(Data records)

======

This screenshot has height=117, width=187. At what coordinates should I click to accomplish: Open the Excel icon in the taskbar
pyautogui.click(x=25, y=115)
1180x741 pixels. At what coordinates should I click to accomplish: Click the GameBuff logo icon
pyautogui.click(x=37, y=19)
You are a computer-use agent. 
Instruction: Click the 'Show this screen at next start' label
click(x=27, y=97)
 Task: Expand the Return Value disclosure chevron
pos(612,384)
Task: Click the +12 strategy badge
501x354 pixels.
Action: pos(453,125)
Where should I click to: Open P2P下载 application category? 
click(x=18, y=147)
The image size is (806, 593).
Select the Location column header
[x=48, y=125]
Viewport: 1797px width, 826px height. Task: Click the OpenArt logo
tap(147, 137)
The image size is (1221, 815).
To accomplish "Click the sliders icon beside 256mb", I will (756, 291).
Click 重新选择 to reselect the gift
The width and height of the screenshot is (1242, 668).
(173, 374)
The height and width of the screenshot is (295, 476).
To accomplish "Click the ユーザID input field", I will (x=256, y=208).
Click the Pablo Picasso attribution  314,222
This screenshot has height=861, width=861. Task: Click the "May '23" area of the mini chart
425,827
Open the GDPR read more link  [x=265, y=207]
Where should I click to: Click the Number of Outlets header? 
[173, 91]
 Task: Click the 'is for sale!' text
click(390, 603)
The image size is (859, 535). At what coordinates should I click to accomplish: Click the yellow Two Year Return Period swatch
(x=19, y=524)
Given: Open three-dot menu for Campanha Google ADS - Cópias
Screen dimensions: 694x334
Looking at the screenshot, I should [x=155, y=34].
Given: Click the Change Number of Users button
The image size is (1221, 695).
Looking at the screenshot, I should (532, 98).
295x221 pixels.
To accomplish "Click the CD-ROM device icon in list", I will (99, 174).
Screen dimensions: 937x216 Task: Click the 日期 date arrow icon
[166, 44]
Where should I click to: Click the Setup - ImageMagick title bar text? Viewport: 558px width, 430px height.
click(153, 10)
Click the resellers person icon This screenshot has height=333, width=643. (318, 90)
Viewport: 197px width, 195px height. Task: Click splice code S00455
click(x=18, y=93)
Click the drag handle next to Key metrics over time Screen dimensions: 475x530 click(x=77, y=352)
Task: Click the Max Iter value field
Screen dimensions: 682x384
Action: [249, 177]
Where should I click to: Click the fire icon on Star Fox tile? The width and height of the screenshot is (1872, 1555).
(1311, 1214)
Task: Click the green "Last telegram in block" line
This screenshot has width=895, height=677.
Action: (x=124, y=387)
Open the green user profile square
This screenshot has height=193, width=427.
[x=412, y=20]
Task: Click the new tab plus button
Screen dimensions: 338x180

======

* Your instructions *
What's needed is an exact copy of every entry.

* Solution for this exercise *
This screenshot has height=117, width=187. At what coordinates should I click to accomplish: Open the Excel icon in the taskbar
pyautogui.click(x=25, y=115)
1180x741 pixels. At what coordinates should I click to accomplish: Click the GameBuff logo icon
pyautogui.click(x=37, y=19)
You are a computer-use agent. 
Instruction: Click the 'Show this screen at next start' label
click(x=27, y=97)
 Task: Expand the Return Value disclosure chevron
pos(612,384)
Task: Click the +12 strategy badge
501x354 pixels.
Action: pos(453,125)
Where should I click to: Open P2P下载 application category? 
click(x=18, y=147)
The image size is (806, 593).
Select the Location column header
[x=48, y=125]
Viewport: 1797px width, 826px height. Task: Click the OpenArt logo
tap(147, 137)
The image size is (1221, 815).
To accomplish "Click the sliders icon beside 256mb", I will (756, 291).
Click 重新选择 to reselect the gift
The width and height of the screenshot is (1242, 668).
(173, 374)
The height and width of the screenshot is (295, 476).
To accomplish "Click the ユーザID input field", I will (x=256, y=208).
Click the Pablo Picasso attribution  314,222
This screenshot has height=861, width=861. Task: Click the "May '23" area of the mini chart
425,827
Open the GDPR read more link  [x=265, y=207]
Where should I click to: Click the Number of Outlets header? 
[173, 91]
 Task: Click the 'is for sale!' text
click(390, 603)
The image size is (859, 535). At what coordinates should I click to accomplish: Click the yellow Two Year Return Period swatch
(x=19, y=524)
Given: Open three-dot menu for Campanha Google ADS - Cópias
Screen dimensions: 694x334
Looking at the screenshot, I should [x=155, y=34].
Given: Click the Change Number of Users button
The image size is (1221, 695).
Looking at the screenshot, I should (532, 98).
295x221 pixels.
To accomplish "Click the CD-ROM device icon in list", I will (99, 174).
Screen dimensions: 937x216 Task: Click the 日期 date arrow icon
[166, 44]
Where should I click to: Click the Setup - ImageMagick title bar text? Viewport: 558px width, 430px height.
click(153, 10)
Click the resellers person icon This screenshot has height=333, width=643. (318, 90)
Viewport: 197px width, 195px height. Task: Click splice code S00455
click(x=18, y=93)
Click the drag handle next to Key metrics over time Screen dimensions: 475x530 click(x=77, y=352)
Task: Click the Max Iter value field
Screen dimensions: 682x384
Action: [249, 177]
Where should I click to: Click the fire icon on Star Fox tile? The width and height of the screenshot is (1872, 1555).
(1311, 1214)
Task: Click the green "Last telegram in block" line
This screenshot has width=895, height=677.
Action: (x=124, y=387)
Open the green user profile square
This screenshot has height=193, width=427.
[x=412, y=20]
Task: Click the new tab plus button
Screen dimensions: 338x180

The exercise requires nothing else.